**Exercise instructions:** Skip all pictures; return exactly the lines from the one containing "Open the Redistribute" through the end of the data.

Pixel coordinate grounding data:
Start of Block

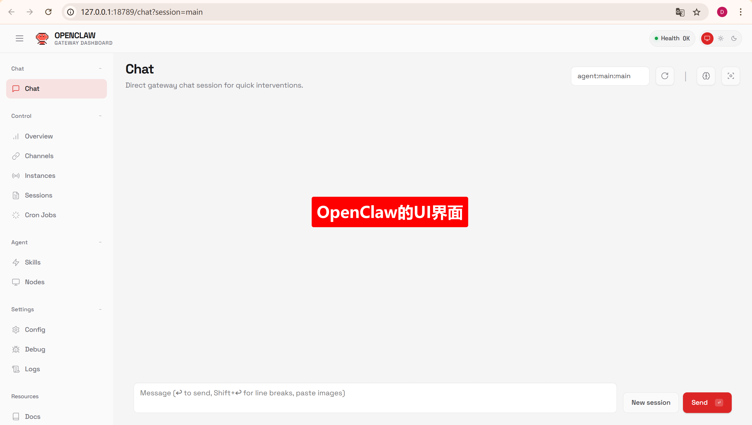Viewport: 752px width, 425px height.
Task: Click the agent:main:main session field
Action: tap(610, 76)
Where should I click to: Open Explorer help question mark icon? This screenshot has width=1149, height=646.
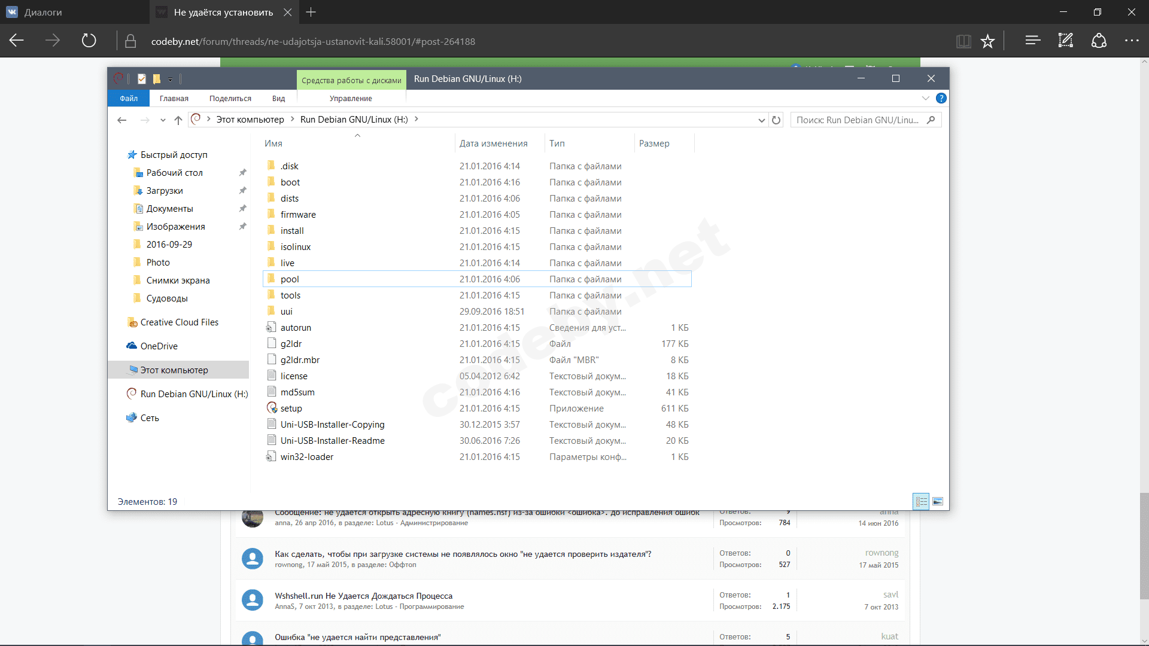pos(941,98)
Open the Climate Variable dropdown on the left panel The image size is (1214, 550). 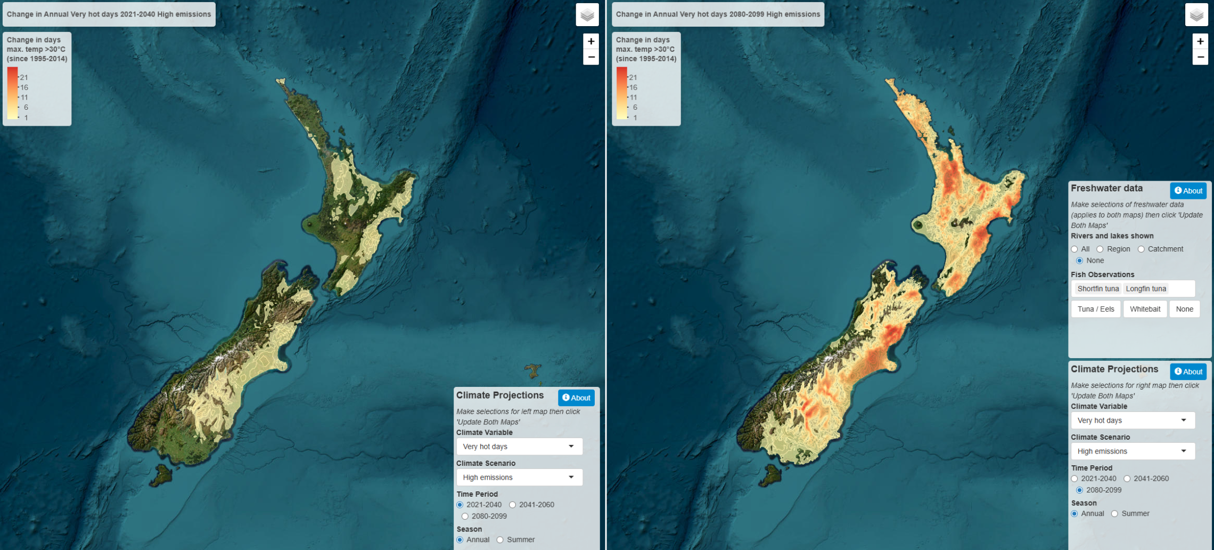(x=519, y=447)
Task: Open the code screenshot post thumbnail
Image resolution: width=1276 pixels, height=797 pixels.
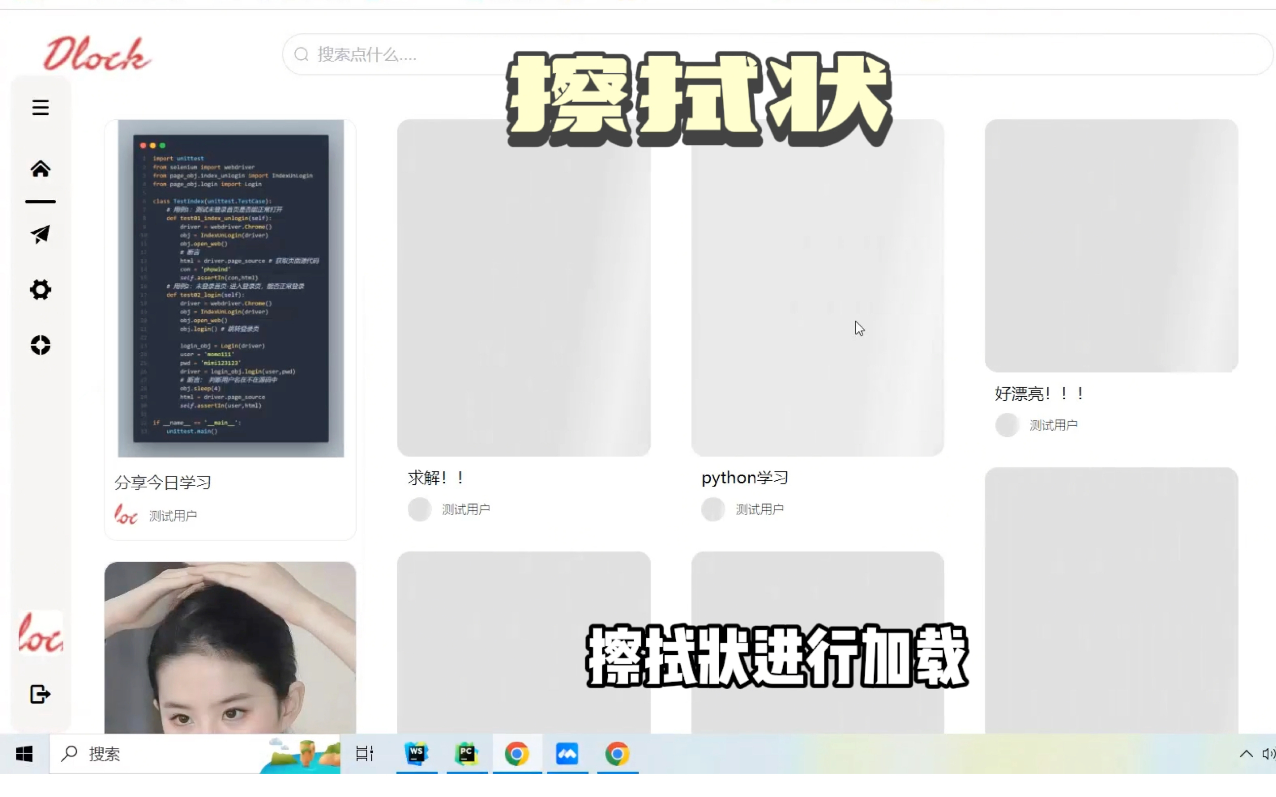Action: pos(231,288)
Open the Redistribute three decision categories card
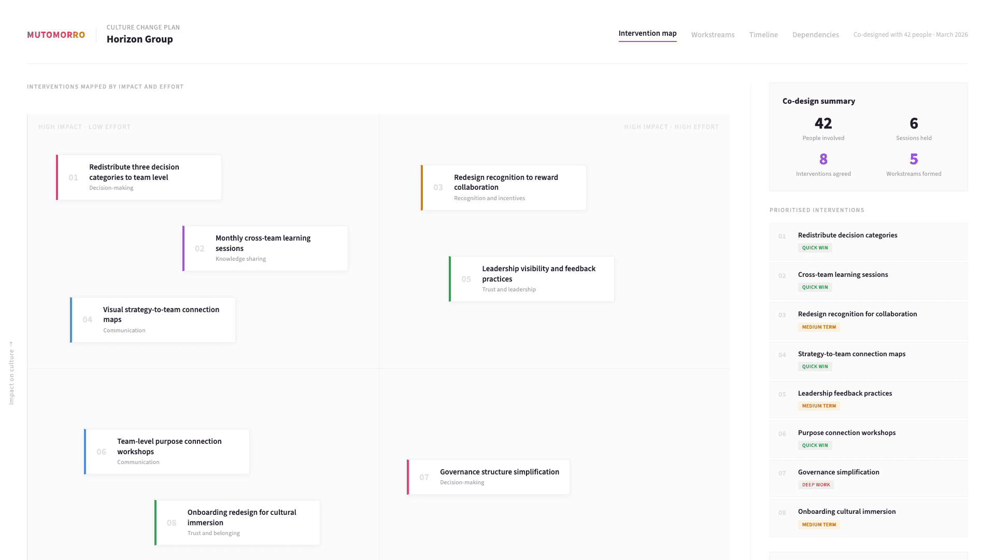 (139, 177)
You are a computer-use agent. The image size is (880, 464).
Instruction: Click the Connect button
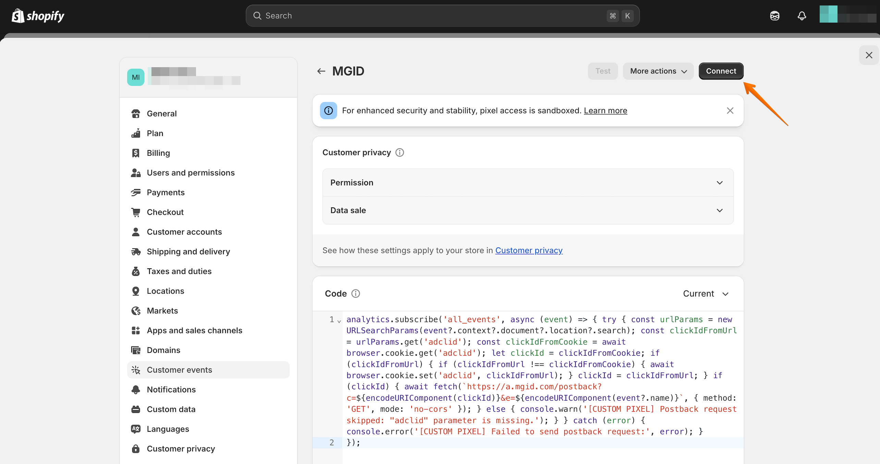[x=721, y=71]
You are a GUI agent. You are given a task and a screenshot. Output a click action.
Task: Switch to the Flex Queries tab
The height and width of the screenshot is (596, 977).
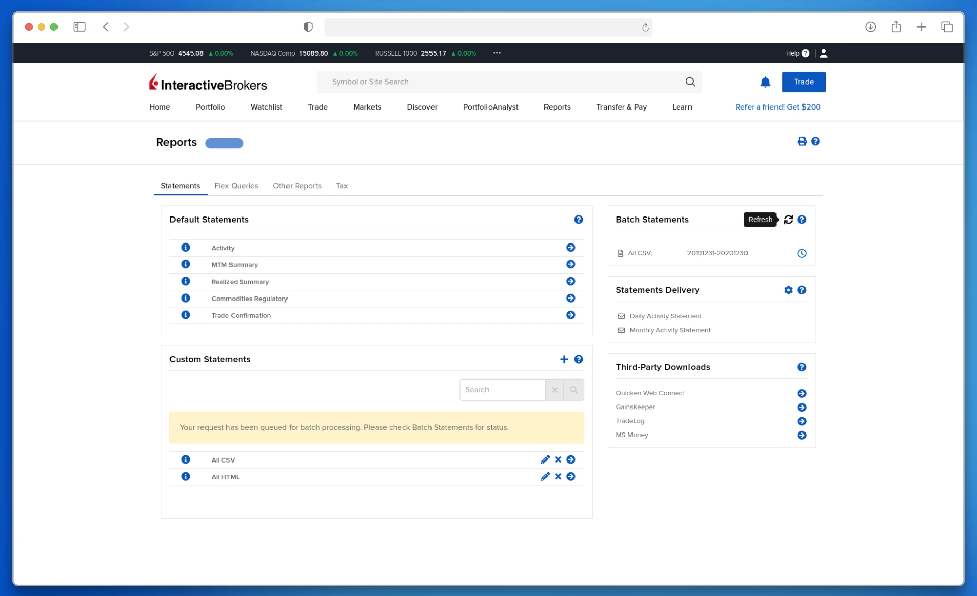click(x=236, y=186)
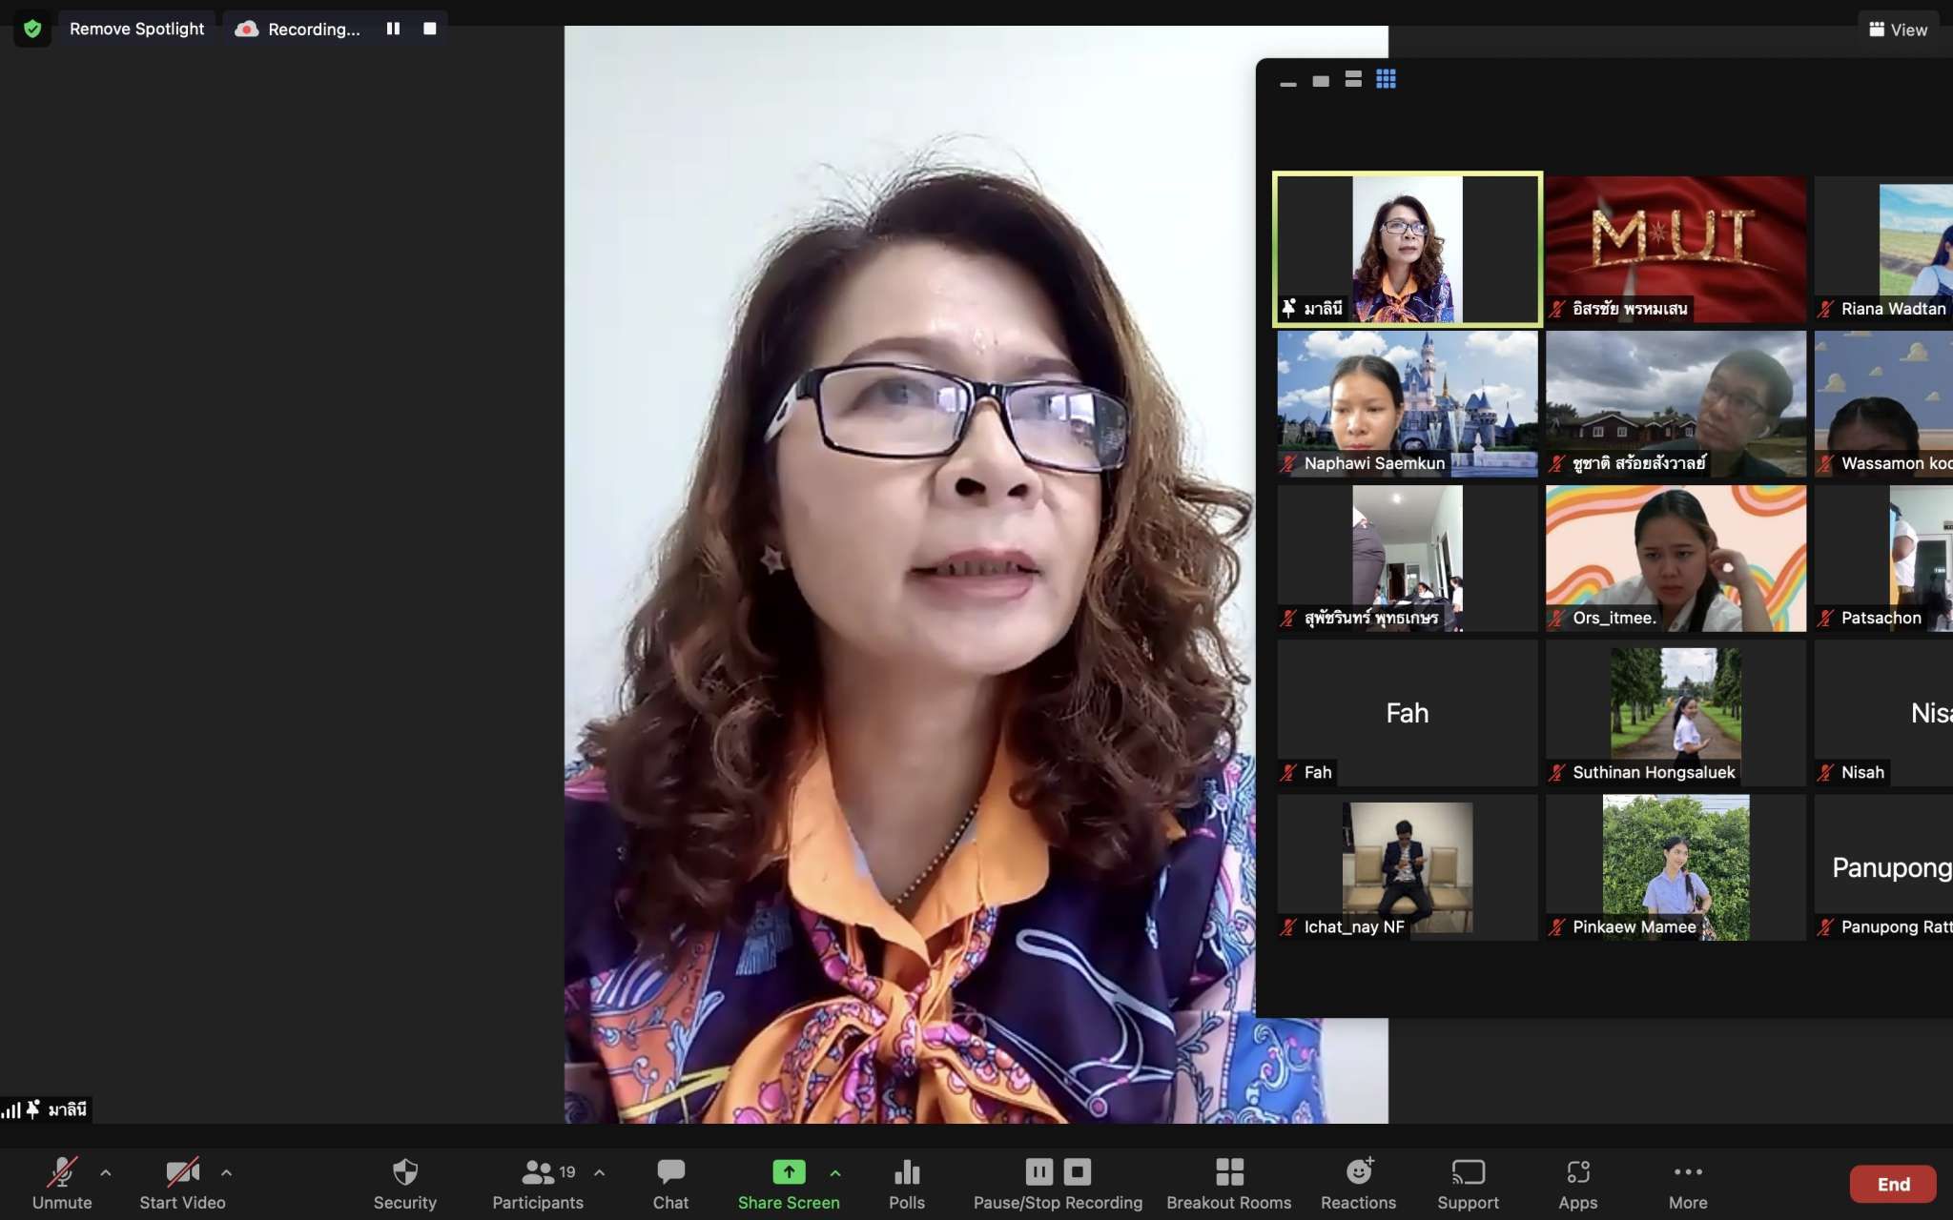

End of Block

**Response below:**
Open the Redistribute three decision categories card
 (139, 177)
You are a computer-use agent. The image size is (880, 464).
Instruction: Click the Connect button
[x=721, y=71]
You are a GUI agent. You are given a task and a screenshot. Output a click action.
Task: Switch to the Flex Queries tab
The height and width of the screenshot is (596, 977).
click(x=236, y=186)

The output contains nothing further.